Par ailleurs, l’évidence empirique atteste désormais que l’imperfection des marchés financiers internationaux n’a permis que de faibles gains de partage du risque, réalisés surtout par les pays riches. Le risque de récession globale, attesté par la situation actuelle, est par définition impossible à assurer par les marchés. La recherche doit mettre en lumière comment l’intégration internationale affecte les possibilités de rattrapage ou de rupture de croissance des économies « pauvres » et transmet l’intensité d’une répartition des revenus inégalitaire d’une économie à l’autre. Face aux défaillances des marchés internationaux, seule une compréhension précise et quantifiée des mécanismes à l’oeuvre peut permettre la conception d’une politique publique adaptée. Sont concernées en premier lieu la politique monétaire et ses effets sur le crédit et les « bulles », ainsi que la politique fiscale qui compense les inégalités de revenu et de richesse. A la frontière de la recherche actuelle, il s’agit d’incorporer à l’analyse plusieurs dimensions incontournables, bien que généralement ignorées, telles que l’hétérogénéité et l’apprentissage des agents économiques, la coexistence de nombreux secteurs productifs, ou encore la connexion en réseau qui caractérise le système bancaire.
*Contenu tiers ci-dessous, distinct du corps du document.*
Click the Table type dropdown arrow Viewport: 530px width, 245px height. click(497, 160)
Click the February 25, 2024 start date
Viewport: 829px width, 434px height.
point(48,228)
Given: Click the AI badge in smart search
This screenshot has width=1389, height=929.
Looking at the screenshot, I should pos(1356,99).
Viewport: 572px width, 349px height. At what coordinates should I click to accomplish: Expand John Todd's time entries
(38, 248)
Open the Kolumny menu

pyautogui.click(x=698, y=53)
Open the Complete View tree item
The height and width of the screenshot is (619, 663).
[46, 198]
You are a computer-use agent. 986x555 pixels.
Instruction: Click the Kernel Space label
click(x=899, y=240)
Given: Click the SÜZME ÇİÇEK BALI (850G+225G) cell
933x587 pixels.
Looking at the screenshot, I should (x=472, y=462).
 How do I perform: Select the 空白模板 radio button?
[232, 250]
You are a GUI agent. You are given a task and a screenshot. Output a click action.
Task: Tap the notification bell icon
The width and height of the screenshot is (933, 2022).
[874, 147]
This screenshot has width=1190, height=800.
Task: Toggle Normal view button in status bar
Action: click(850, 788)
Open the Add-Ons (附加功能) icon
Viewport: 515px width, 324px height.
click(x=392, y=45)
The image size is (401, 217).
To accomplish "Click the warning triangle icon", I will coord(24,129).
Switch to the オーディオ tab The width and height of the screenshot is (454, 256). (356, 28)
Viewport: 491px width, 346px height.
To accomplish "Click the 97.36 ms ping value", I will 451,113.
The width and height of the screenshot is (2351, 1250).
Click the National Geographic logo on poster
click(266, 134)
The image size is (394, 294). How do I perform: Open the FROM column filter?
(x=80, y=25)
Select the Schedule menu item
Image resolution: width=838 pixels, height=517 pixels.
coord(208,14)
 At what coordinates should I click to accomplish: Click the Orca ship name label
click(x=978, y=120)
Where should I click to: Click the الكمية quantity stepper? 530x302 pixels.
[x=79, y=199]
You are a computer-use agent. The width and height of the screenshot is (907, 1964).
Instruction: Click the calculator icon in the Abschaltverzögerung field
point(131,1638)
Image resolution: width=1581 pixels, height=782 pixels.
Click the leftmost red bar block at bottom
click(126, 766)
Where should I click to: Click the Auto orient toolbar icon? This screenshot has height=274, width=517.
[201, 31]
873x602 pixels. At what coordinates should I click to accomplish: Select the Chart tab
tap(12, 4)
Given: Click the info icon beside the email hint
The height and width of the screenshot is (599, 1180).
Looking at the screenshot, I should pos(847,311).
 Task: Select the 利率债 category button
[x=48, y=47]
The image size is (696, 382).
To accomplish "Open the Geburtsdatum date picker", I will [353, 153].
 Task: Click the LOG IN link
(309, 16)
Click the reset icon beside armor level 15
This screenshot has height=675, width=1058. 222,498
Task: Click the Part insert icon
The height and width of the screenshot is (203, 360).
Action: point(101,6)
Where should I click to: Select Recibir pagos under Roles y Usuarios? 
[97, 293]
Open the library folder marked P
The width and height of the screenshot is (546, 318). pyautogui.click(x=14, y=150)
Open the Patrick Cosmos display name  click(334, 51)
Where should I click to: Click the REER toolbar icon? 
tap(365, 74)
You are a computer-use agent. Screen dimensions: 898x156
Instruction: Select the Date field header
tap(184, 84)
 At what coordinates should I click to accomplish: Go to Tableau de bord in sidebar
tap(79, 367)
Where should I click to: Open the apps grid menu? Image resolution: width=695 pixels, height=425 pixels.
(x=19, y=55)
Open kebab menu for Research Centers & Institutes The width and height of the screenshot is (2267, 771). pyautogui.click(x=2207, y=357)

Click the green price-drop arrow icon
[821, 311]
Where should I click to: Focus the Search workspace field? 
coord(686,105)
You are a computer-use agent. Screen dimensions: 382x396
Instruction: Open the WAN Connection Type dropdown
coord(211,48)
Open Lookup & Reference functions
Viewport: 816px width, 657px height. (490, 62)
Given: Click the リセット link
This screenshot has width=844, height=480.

La récente crise financière pose également la question de l’efficacité de la réglementation bancaire et financière. Il apparaît sur ce plan utile de revenir sur les raisons qui rendent nécessaires la réglementation et donc d’identifier de manière plus précise que n’a pu le faire jusqu’ici la théorie économique les inefficacités que peuvent entrainer les asymétries informationnelles. En effet, la réglementation bancaire a connu récemment plusieurs évolutions qu’ont formalisés les accords de Bâle I, II et III. Ces accords plaident en faveur d’une réglementation préventive visant à détecter, à des stades précoces, les problèmes de certaines banques. Si plusieurs acteurs du marché acceptent la nécessité d’une telle réglementation préventive, peu de travaux scientifiques ont fourni des recommandations pratiques sur la forme précise que pourrait revêtir ce contrôle. Plus généralement, une meilleure compréhension des mécanismes de transmission de la dernière crise financière suppose une meilleure compréhension de mécanismes de partage du risque sur les marchés financiers et les marchés de l’assurance. Il s’agit, par exemple, de comprendre comment il est possible de corriger le problème d’asymétrie d’information entre les assurés et leur assureur quant à la santé financière de ce dernier ou quels sont les mécanismes de transfert de risque en présence d’aléa moral.